Le porte-parole de la CHA, Jorge Pueyo, assure que ses votes ne seront pas gratuits « par respect pour le peuple d’Aragon ». Pour cela, il demandera une réforme du financement régional qui respecte l’unicité de l’Aragon, une rationalisation des macro-projets renouvelables, et une relance des infrastructures : « Concrètement, la ligne internationale du Canfranc, les Cercanías, les autoroutes incomplètes ou le corridor Cantabrique-Méditerranée, essentiels pour Teruel et l’Aragon ».

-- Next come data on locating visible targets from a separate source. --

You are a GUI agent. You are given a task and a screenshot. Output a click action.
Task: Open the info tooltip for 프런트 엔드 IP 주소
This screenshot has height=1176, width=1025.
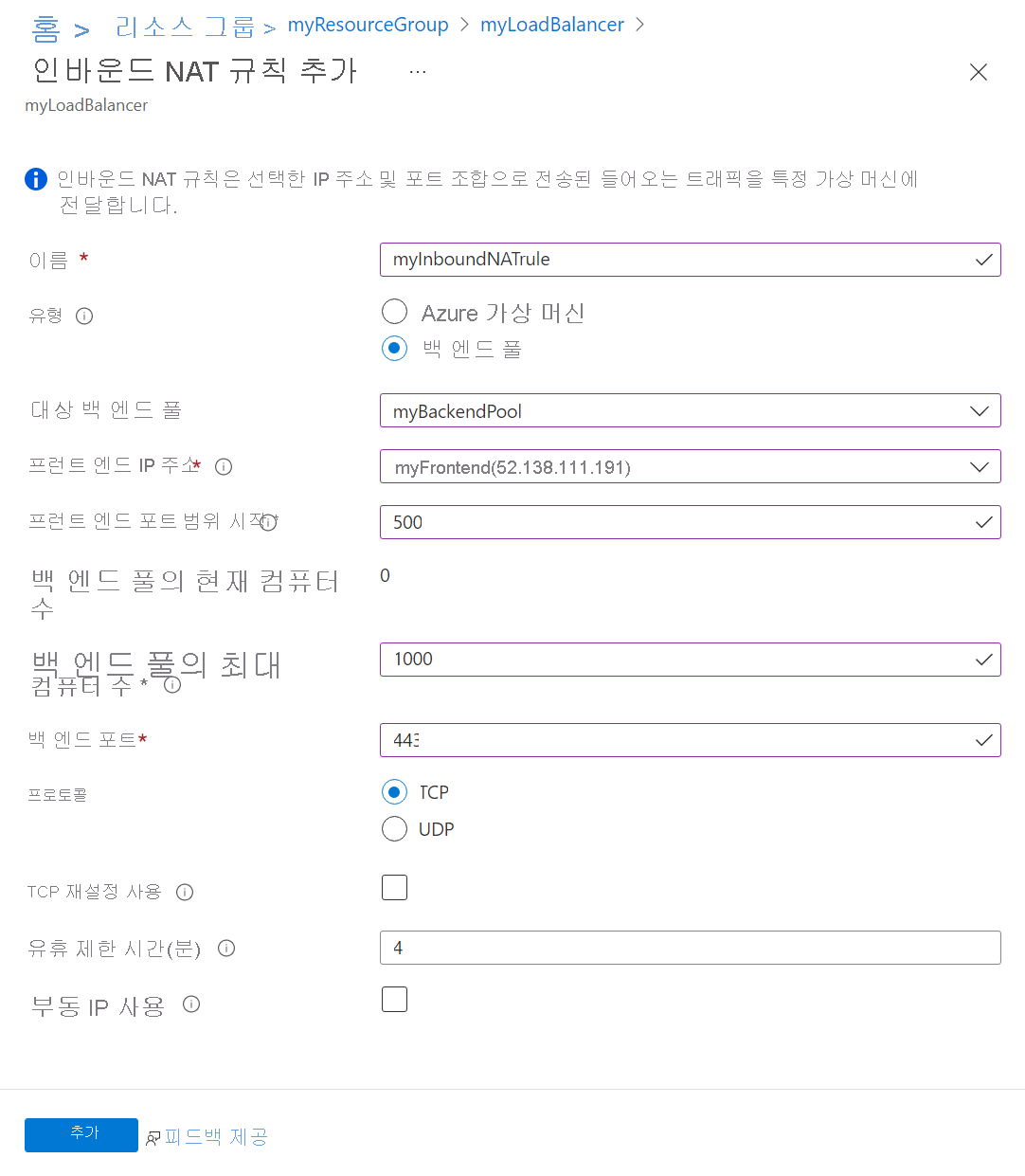[223, 465]
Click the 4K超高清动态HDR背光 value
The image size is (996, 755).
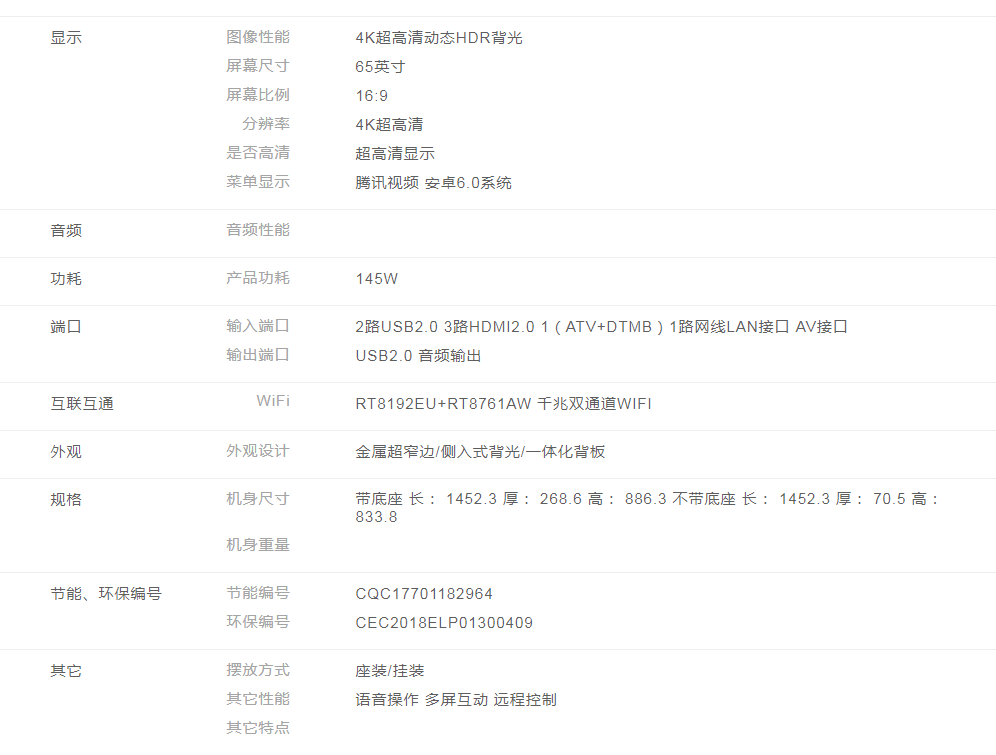click(439, 38)
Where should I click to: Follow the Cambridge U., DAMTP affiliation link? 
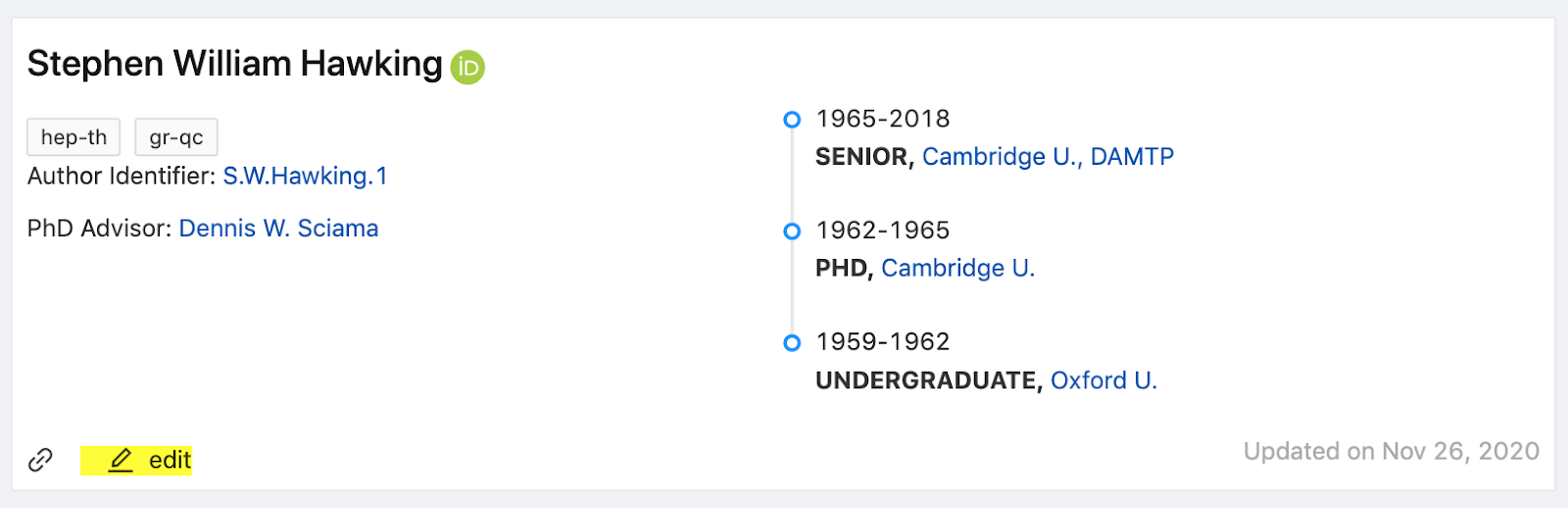(1048, 157)
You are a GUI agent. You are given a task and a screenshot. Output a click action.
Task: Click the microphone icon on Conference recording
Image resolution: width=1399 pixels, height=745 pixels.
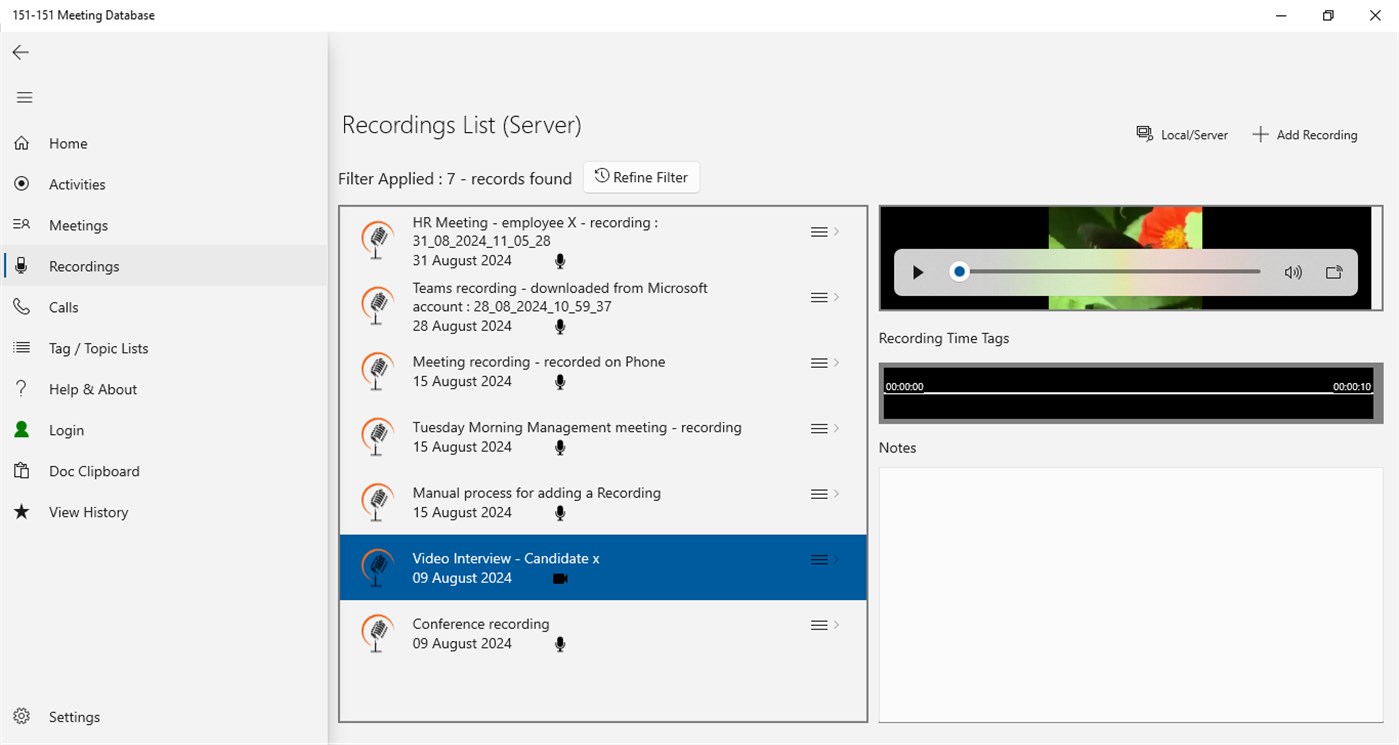[x=560, y=644]
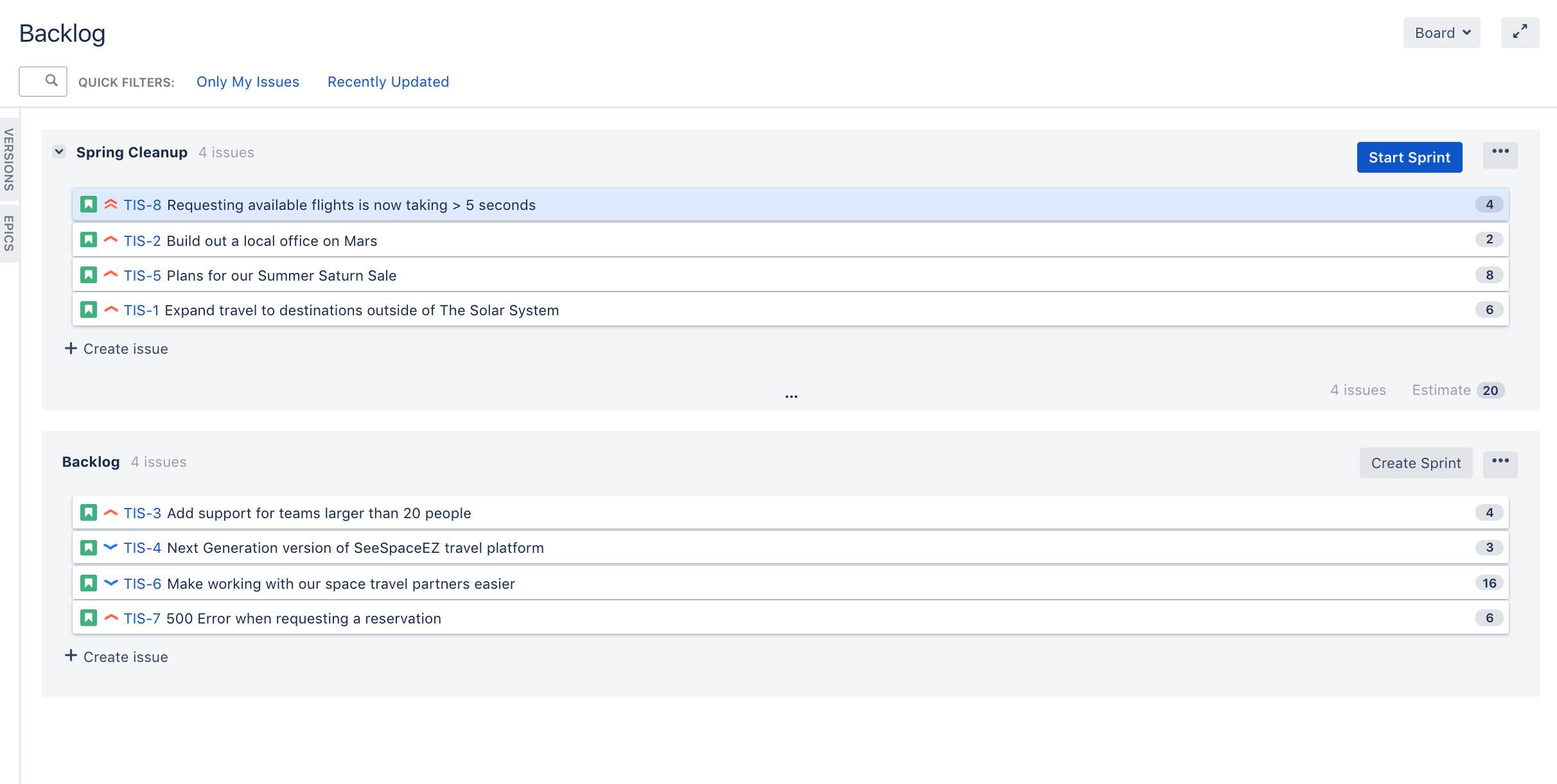Toggle the Only My Issues quick filter
Screen dimensions: 1557x784
pyautogui.click(x=248, y=82)
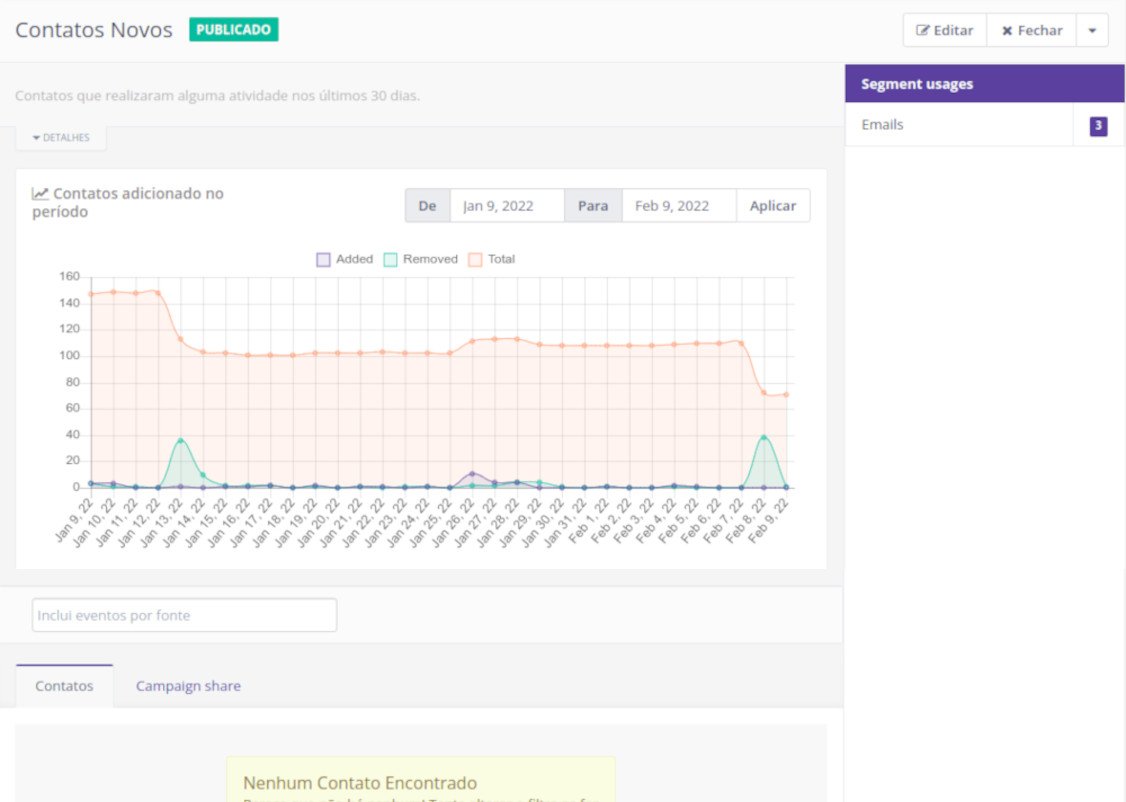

Sur la question de la transition écologique, Alianza Verde, parti non représenté au Congrès mais faisant partie de la coalition électorale, va demander à Sumar de se battre pour que les politiques vertes ne restent pas entre les mains du PSOE comme dans cette législature, que ce soit à travers les compétences ou avec ce ministère dirigé par quelqu’un de la coalition. Les Verts Equo, pour leur part, appellent à une plus grande ambition climatique et en particulier à atteindre l’objectif de réduction des émissions de 55%, ainsi qu’à « intégrer les politiques climatiques de manière transversale dans tous les ministères et politiques gouvernementales ». Ils demandent également une réduction du trafic aérien national et le développement d’un réseau ferroviaire nocturne et adhèrent aux propositions que Sumar a déjà présentées lors des négociations, telles que la journée de travail de 32 heures.